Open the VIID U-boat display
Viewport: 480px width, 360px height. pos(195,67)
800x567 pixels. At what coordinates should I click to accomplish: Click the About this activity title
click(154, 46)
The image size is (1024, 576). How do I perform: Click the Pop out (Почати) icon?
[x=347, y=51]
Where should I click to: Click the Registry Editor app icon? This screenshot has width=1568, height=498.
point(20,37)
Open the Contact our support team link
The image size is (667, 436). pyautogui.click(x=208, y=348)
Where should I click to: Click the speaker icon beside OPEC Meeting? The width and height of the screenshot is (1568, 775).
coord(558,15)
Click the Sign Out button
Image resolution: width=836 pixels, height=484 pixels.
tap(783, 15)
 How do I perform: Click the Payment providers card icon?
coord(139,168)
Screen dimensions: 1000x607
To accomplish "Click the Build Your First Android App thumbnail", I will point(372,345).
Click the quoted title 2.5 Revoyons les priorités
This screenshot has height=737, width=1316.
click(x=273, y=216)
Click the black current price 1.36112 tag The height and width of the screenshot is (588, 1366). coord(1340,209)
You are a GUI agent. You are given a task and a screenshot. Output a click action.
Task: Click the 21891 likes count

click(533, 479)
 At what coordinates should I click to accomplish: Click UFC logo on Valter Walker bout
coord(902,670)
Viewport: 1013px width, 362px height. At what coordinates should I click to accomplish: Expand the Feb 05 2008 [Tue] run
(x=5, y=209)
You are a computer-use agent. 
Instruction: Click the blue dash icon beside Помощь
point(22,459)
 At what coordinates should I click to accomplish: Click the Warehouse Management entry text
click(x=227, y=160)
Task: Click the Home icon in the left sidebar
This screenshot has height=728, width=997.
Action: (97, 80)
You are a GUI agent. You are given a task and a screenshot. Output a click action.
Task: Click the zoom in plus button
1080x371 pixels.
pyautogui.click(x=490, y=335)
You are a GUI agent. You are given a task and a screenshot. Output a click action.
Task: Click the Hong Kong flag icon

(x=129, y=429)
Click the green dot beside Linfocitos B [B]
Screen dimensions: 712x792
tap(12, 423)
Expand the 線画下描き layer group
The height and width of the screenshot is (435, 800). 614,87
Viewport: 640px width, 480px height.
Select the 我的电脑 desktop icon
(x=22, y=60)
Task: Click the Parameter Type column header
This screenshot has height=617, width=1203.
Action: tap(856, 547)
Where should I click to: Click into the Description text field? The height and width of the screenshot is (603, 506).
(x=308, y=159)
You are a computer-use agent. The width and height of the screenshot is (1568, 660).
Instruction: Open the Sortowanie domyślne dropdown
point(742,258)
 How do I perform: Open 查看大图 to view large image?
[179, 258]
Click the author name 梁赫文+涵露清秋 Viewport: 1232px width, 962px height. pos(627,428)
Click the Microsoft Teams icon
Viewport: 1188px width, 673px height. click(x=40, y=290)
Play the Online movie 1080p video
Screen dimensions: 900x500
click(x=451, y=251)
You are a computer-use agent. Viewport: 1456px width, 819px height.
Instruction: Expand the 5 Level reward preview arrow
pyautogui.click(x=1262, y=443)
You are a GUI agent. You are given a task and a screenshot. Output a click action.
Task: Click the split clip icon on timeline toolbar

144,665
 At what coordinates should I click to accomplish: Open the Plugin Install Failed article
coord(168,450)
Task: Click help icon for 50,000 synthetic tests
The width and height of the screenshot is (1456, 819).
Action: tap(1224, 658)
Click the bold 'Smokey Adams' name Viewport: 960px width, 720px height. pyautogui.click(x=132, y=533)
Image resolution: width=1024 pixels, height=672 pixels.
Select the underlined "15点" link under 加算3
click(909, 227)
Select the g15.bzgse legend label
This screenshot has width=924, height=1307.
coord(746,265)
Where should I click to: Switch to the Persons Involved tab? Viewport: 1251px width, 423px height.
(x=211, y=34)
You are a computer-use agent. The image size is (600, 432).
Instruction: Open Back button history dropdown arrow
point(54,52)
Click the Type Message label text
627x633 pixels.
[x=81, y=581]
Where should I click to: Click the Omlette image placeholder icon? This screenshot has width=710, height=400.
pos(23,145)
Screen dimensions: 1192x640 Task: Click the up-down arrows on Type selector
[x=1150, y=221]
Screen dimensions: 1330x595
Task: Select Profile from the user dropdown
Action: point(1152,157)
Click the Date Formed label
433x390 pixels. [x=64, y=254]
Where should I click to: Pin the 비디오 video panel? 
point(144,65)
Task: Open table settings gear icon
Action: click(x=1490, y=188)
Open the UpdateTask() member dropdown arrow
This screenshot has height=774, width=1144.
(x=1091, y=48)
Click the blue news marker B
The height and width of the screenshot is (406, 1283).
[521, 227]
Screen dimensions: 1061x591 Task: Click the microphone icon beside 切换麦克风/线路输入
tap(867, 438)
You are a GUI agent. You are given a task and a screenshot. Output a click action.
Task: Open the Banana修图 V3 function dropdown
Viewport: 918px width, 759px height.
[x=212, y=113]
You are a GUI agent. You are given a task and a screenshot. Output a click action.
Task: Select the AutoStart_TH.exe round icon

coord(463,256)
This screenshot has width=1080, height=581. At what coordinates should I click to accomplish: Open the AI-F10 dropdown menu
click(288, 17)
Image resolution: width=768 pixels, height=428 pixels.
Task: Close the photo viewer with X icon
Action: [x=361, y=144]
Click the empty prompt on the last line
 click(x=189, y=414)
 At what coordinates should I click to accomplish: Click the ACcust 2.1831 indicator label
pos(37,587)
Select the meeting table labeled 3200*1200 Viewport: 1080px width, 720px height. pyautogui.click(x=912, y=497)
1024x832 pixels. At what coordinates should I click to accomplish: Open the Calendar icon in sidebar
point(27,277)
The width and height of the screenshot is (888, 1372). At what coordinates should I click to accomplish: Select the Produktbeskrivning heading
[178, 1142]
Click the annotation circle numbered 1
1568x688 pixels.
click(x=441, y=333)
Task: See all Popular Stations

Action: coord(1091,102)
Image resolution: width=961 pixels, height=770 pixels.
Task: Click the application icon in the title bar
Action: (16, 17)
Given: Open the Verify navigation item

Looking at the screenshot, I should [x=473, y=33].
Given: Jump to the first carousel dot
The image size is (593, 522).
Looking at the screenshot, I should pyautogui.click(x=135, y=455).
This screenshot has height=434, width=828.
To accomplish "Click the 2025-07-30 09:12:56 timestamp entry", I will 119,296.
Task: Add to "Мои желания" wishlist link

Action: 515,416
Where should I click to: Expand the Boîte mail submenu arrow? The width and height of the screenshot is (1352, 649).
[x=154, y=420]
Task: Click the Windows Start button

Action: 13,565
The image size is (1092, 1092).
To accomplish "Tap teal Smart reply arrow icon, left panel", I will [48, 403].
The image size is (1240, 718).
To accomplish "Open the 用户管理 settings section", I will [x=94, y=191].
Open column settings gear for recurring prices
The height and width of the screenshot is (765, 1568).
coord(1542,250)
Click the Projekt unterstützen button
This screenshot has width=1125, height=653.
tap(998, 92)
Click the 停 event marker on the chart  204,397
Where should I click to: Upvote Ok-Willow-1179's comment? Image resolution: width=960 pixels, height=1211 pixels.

# # # # #

■ EXERCISE BRIEF: Exact repetition is required: return every record shown above.

■ WORKED SOLUTION:
Open the VIID U-boat display
Viewport: 480px width, 360px height. pos(195,67)
800x567 pixels. At what coordinates should I click to accomplish: Click the About this activity title
click(154, 46)
The image size is (1024, 576). How do I perform: Click the Pop out (Почати) icon?
[x=347, y=51]
Where should I click to: Click the Registry Editor app icon? This screenshot has width=1568, height=498.
point(20,37)
Open the Contact our support team link
The image size is (667, 436). pyautogui.click(x=208, y=348)
Where should I click to: Click the speaker icon beside OPEC Meeting? The width and height of the screenshot is (1568, 775).
coord(558,15)
Click the Sign Out button
Image resolution: width=836 pixels, height=484 pixels.
tap(783, 15)
 How do I perform: Click the Payment providers card icon?
coord(139,168)
Screen dimensions: 1000x607
To accomplish "Click the Build Your First Android App thumbnail", I will point(372,345).
Click the quoted title 2.5 Revoyons les priorités
This screenshot has height=737, width=1316.
click(x=273, y=216)
Click the black current price 1.36112 tag The height and width of the screenshot is (588, 1366). coord(1340,209)
You are a GUI agent. You are given a task and a screenshot. Output a click action.
Task: Click the 21891 likes count

click(533, 479)
 At what coordinates should I click to accomplish: Click UFC logo on Valter Walker bout
coord(902,670)
Viewport: 1013px width, 362px height. At what coordinates should I click to accomplish: Expand the Feb 05 2008 [Tue] run
(x=5, y=209)
You are a computer-use agent. 
Instruction: Click the blue dash icon beside Помощь
point(22,459)
 At what coordinates should I click to accomplish: Click the Warehouse Management entry text
click(x=227, y=160)
Task: Click the Home icon in the left sidebar
This screenshot has height=728, width=997.
Action: (97, 80)
You are a GUI agent. You are given a task and a screenshot. Output a click action.
Task: Click the zoom in plus button
1080x371 pixels.
pyautogui.click(x=490, y=335)
You are a GUI agent. You are given a task and a screenshot. Output a click action.
Task: Click the Hong Kong flag icon

(x=129, y=429)
Click the green dot beside Linfocitos B [B]
Screen dimensions: 712x792
tap(12, 423)
Expand the 線画下描き layer group
The height and width of the screenshot is (435, 800). 614,87
Viewport: 640px width, 480px height.
Select the 我的电脑 desktop icon
(x=22, y=60)
Task: Click the Parameter Type column header
This screenshot has height=617, width=1203.
Action: tap(856, 547)
Where should I click to: Click into the Description text field? The height and width of the screenshot is (603, 506).
(x=308, y=159)
You are a computer-use agent. The width and height of the screenshot is (1568, 660).
Instruction: Open the Sortowanie domyślne dropdown
point(742,258)
 How do I perform: Open 查看大图 to view large image?
[179, 258]
Click the author name 梁赫文+涵露清秋 Viewport: 1232px width, 962px height. pos(627,428)
Click the Microsoft Teams icon
Viewport: 1188px width, 673px height. click(x=40, y=290)
Play the Online movie 1080p video
Screen dimensions: 900x500
click(x=451, y=251)
You are a computer-use agent. Viewport: 1456px width, 819px height.
Instruction: Expand the 5 Level reward preview arrow
pyautogui.click(x=1262, y=443)
You are a GUI agent. You are given a task and a screenshot. Output a click action.
Task: Click the split clip icon on timeline toolbar

144,665
 At what coordinates should I click to accomplish: Open the Plugin Install Failed article
coord(168,450)
Task: Click help icon for 50,000 synthetic tests
The width and height of the screenshot is (1456, 819).
Action: tap(1224, 658)
Click the bold 'Smokey Adams' name Viewport: 960px width, 720px height. pyautogui.click(x=132, y=533)
Image resolution: width=1024 pixels, height=672 pixels.
Select the underlined "15点" link under 加算3
click(909, 227)
Select the g15.bzgse legend label
This screenshot has width=924, height=1307.
coord(746,265)
Where should I click to: Switch to the Persons Involved tab? Viewport: 1251px width, 423px height.
(x=211, y=34)
You are a computer-use agent. The image size is (600, 432).
Instruction: Open Back button history dropdown arrow
point(54,52)
Click the Type Message label text
627x633 pixels.
[x=81, y=581]
Where should I click to: Click the Omlette image placeholder icon? This screenshot has width=710, height=400.
pos(23,145)
Screen dimensions: 1192x640 Task: Click the up-down arrows on Type selector
[x=1150, y=221]
Screen dimensions: 1330x595
Task: Select Profile from the user dropdown
Action: point(1152,157)
Click the Date Formed label
433x390 pixels. [x=64, y=254]
Where should I click to: Pin the 비디오 video panel? 
point(144,65)
Task: Open table settings gear icon
Action: click(x=1490, y=188)
Open the UpdateTask() member dropdown arrow
This screenshot has height=774, width=1144.
(x=1091, y=48)
Click the blue news marker B
The height and width of the screenshot is (406, 1283).
[521, 227]
Screen dimensions: 1061x591 Task: Click the microphone icon beside 切换麦克风/线路输入
tap(867, 438)
You are a GUI agent. You are given a task and a screenshot. Output a click action.
Task: Open the Banana修图 V3 function dropdown
Viewport: 918px width, 759px height.
[x=212, y=113]
You are a GUI agent. You are given a task and a screenshot. Output a click action.
Task: Select the AutoStart_TH.exe round icon

coord(463,256)
This screenshot has width=1080, height=581. At what coordinates should I click to accomplish: Open the AI-F10 dropdown menu
click(288, 17)
Image resolution: width=768 pixels, height=428 pixels.
Task: Close the photo viewer with X icon
Action: [x=361, y=144]
Click the empty prompt on the last line
 click(x=189, y=414)
 At what coordinates should I click to accomplish: Click the ACcust 2.1831 indicator label
pos(37,587)
Select the meeting table labeled 3200*1200 Viewport: 1080px width, 720px height. pyautogui.click(x=912, y=497)
1024x832 pixels. At what coordinates should I click to accomplish: Open the Calendar icon in sidebar
point(27,277)
The width and height of the screenshot is (888, 1372). At what coordinates should I click to accomplish: Select the Produktbeskrivning heading
[178, 1142]
Click the annotation circle numbered 1
1568x688 pixels.
click(x=441, y=333)
Task: See all Popular Stations

Action: coord(1091,102)
Image resolution: width=961 pixels, height=770 pixels.
Task: Click the application icon in the title bar
Action: (16, 17)
Given: Open the Verify navigation item

Looking at the screenshot, I should [x=473, y=33].
Given: Jump to the first carousel dot
The image size is (593, 522).
Looking at the screenshot, I should pyautogui.click(x=135, y=455).
This screenshot has height=434, width=828.
To accomplish "Click the 2025-07-30 09:12:56 timestamp entry", I will 119,296.
Task: Add to "Мои желания" wishlist link

Action: 515,416
Where should I click to: Expand the Boîte mail submenu arrow? The width and height of the screenshot is (1352, 649).
[x=154, y=420]
Task: Click the Windows Start button

Action: 13,565
The image size is (1092, 1092).
To accomplish "Tap teal Smart reply arrow icon, left panel", I will [48, 403].
The image size is (1240, 718).
To accomplish "Open the 用户管理 settings section", I will [x=94, y=191].
Open column settings gear for recurring prices
The height and width of the screenshot is (765, 1568).
coord(1542,250)
Click the Projekt unterstützen button
This screenshot has width=1125, height=653.
tap(998, 92)
Click the 停 event marker on the chart  204,397
Where should I click to: Upvote Ok-Willow-1179's comment? Image resolution: width=960 pixels, height=1211 pixels.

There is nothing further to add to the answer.